Ha ragione Massimo Franco a scrivere sul Corriere della sera che “la sindaca il vero contratto l’ha stipulato con gli elettori, non con Grillo e la Casaleggio associati“, ma un programma ambizioso e controcorrente come quello proposto dai grillini non si realizza soltanto con la capacità del sindaco e dei suoi collaboratori, per quanto di “altissimo livello”. Esige un forte sostegno politico, senza il quale gli ostacoli diverrebbero insormontabili e le resistenze conservatrici o mafiose difficilmente superabili. Privi di questo sostegno e di una collaborazione dialettica da parte del PD, Ignazio Marino e la sua giunta avrebbero prima o poi dato forfait anche senza le dimissioni dei consiglieri firmate davanti al notaio. Insomma, non vorrei che questo invito del direttorio alla Raggi ad agire in piena autonomia ma assumendosene tutta la responsabilità somigliasse a troppo a quello che le ha rivolto giorni fa il vice direttore di Libero, Franco Bechis. L’esortazione cioè ad un ruolo, suicida sia per lei che per il movimento, di “donna sola al comando”.
Se non bastano i trentamila attivisti del web, figuriamoci i cerchi o i “raggi magici”. Partito o movimento che sia, serve un soggetto politico organizzato e diffuso nel territorio, quello che il Partito democratico avrebbe potuto ma non ha saputo o voluto essere. Capace di mediare e trasmettere le idee, le proposte, le attese e, perché no, le competenze diffuse tra i cittadini.Voglio sperare che i Cinquestelle abbiano capito che per governare una città grande e malmessa come Roma l’onestà non basta. Bisogna avere un progetto e le risorse per realizzarlo. Non basta neppure riuscire a mettere insieme una squadra di tecnici esperti perché, come ci ricorda Nadia Urbinati, “essere un buon professionista non è lo stesso che essere un buon attore politico”. E la buona politica serve per cambiare la qualità del vivere a Roma, eccome se serve.
Ho scritto che l’onestà non basta ma se molti romani hanno votato per Virginia Raggi non è perché fosse una brava ragazza, carina per giunta, o perché i suoi presentatori fossero particolarmente simpatici.
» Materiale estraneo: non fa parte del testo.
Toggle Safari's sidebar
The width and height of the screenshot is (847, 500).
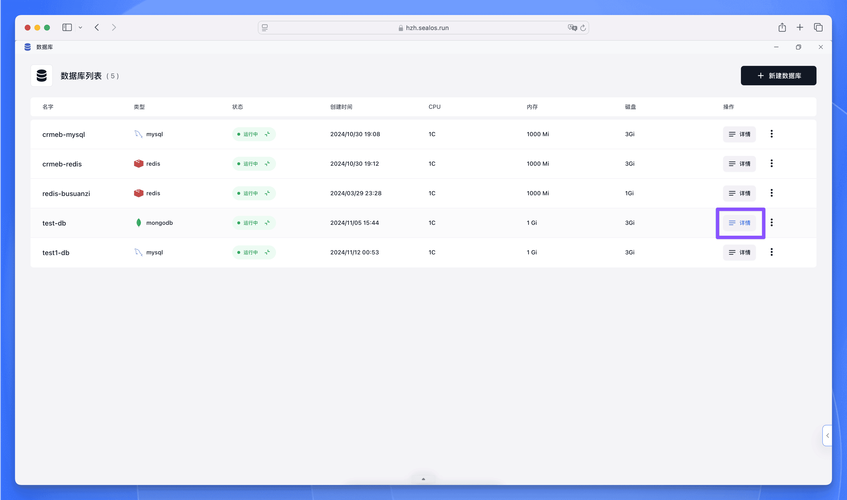tap(67, 28)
I romani hanno scelto i grillini perché contano o sperano, dopo gli scandali degli ultimi anni e tante delusioni subite dalla cattiva politica, di trovare in loro il disinteresse e soprattutto la determinazione necessaria a guarire l’amministrazione capitolina dall’inettitudine della burocrazia o gran parte di essa e dall’intreccio mafioso con poteri più o meno occulti che hanno succhiato finora energie e risorse destinate a risolvere i mali endemici della capitale, dall’igiene al decoro urbano, alla mobilità.
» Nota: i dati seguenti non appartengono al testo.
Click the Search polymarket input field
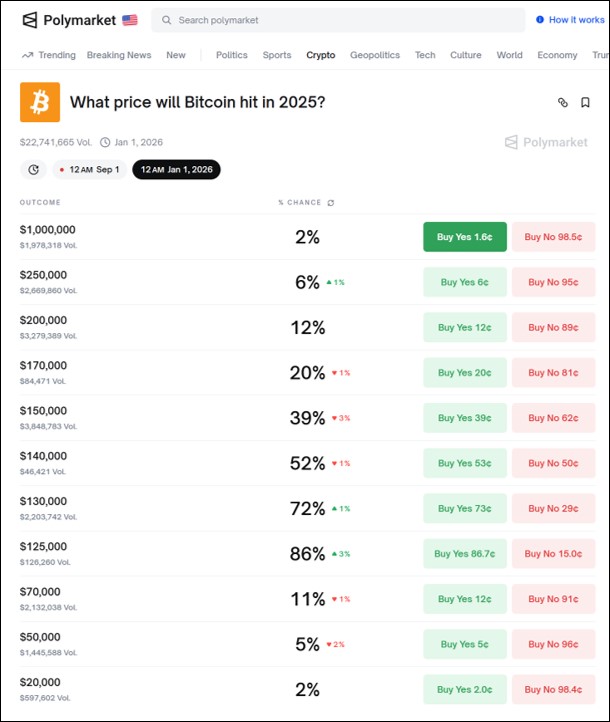Screen dimensions: 610x722 point(340,20)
Un compito a cui i 5stelle si mostrano già inadeguati? Questi primi due mesi di sbagli e traccheggiamenti a Roma non bastano a dare sul movimento romano un giudizio definitivo, negando faziosamente ogni speranza di cambiamento. Offrono però lo spettacolo deludente di una lotta di fazioni già sperimentata con i vecchi partiti. E una mancanza di trasparenza che non ha messo finora chi sta fuori in condizioni di sapere e di capire. Perché è chiaro che non c’è vera democrazia senza il confronto di idee diverse, anche sulle scelte importanti per la città, purché non siano dettate da pregiudizi di corrente e da animosità personali. E specie quando non si tratta di questioni interne al movimento, tutto dovrebbe svolgersi alla luce del sole.